GOAL: Please return, word for word, the stretch of the passage on Turkey and Iraq that begins at "This was no" and stops after "of last year.".

Al-Maliki says it is Ankara that is stirring sectarian tension, calling Turkey a “hostile nation” meddling in Iraq’s internal affairs. Erdogan and Al-Maliki have exchanged public insults and both countries have summoned each other’s top diplomats over the past few months in tit-for-tat maneuvers.

Compounding tension, Turkish leaders have met publicly with Al-Hashemi, now sheltering in Istanbul after fleeing Iraq in December. Interpol is seeking the arrest of Al-Hashemi, who is being tried in absentia in Iraq. Al-Hashemi denies the charges.

Ankara’s aversion to Al-Maliki is not new. Turkey, anxious to protect trade interests in Iraq amid fears that any renewed Iraqi sectarian war could wash over its borders, long strived to encourage a precarious balance between Iraq’s Sunni, Shiite and Kurdish factions.

This was no better exemplified than by Erdogan’s trip to Iraq in March 2011 when he made sure to visit all three centers of power: Baghdad, Najaf and Arbil.

But that balancing act, analysts say, ended after the US troop withdrawal from Iraq at the end of last year.

INFORMATION PROVIDED:

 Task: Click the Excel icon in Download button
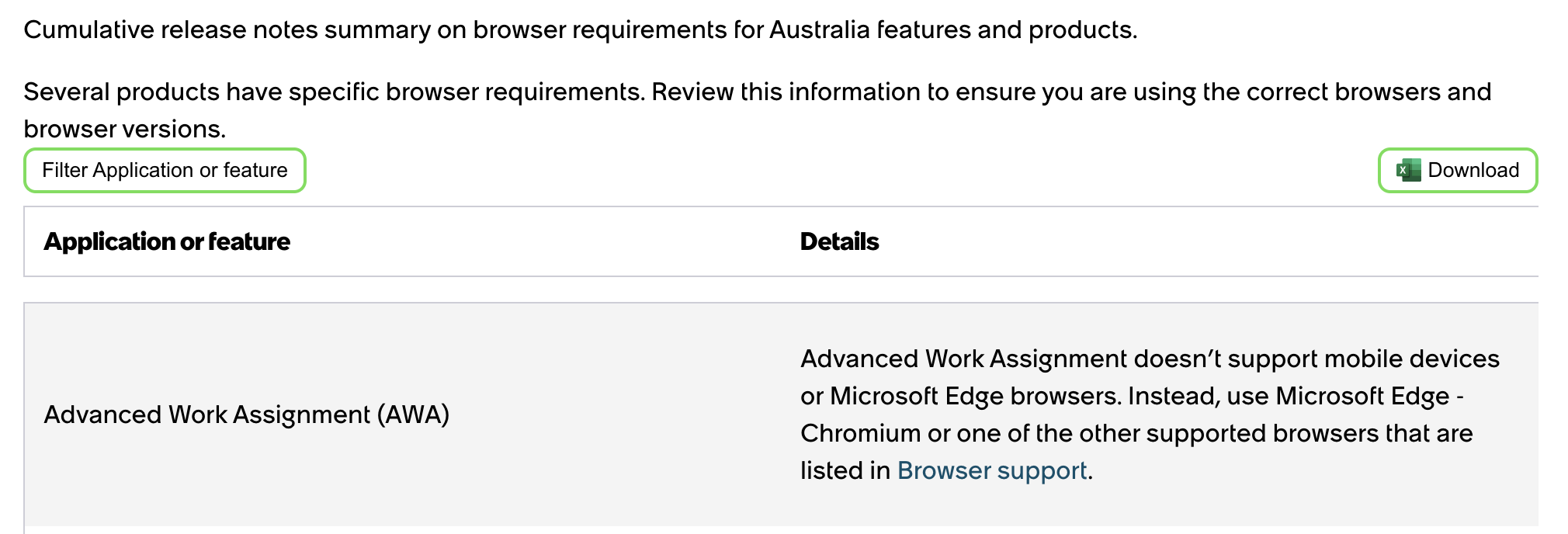pyautogui.click(x=1408, y=170)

EXERCISE ANSWER:
This was no better exemplified than by Erdogan’s trip to Iraq in March 2011 when he made sure to visit all three centers of power: Baghdad, Najaf and Arbil.

But that balancing act, analysts say, ended after the US troop withdrawal from Iraq at the end of last year.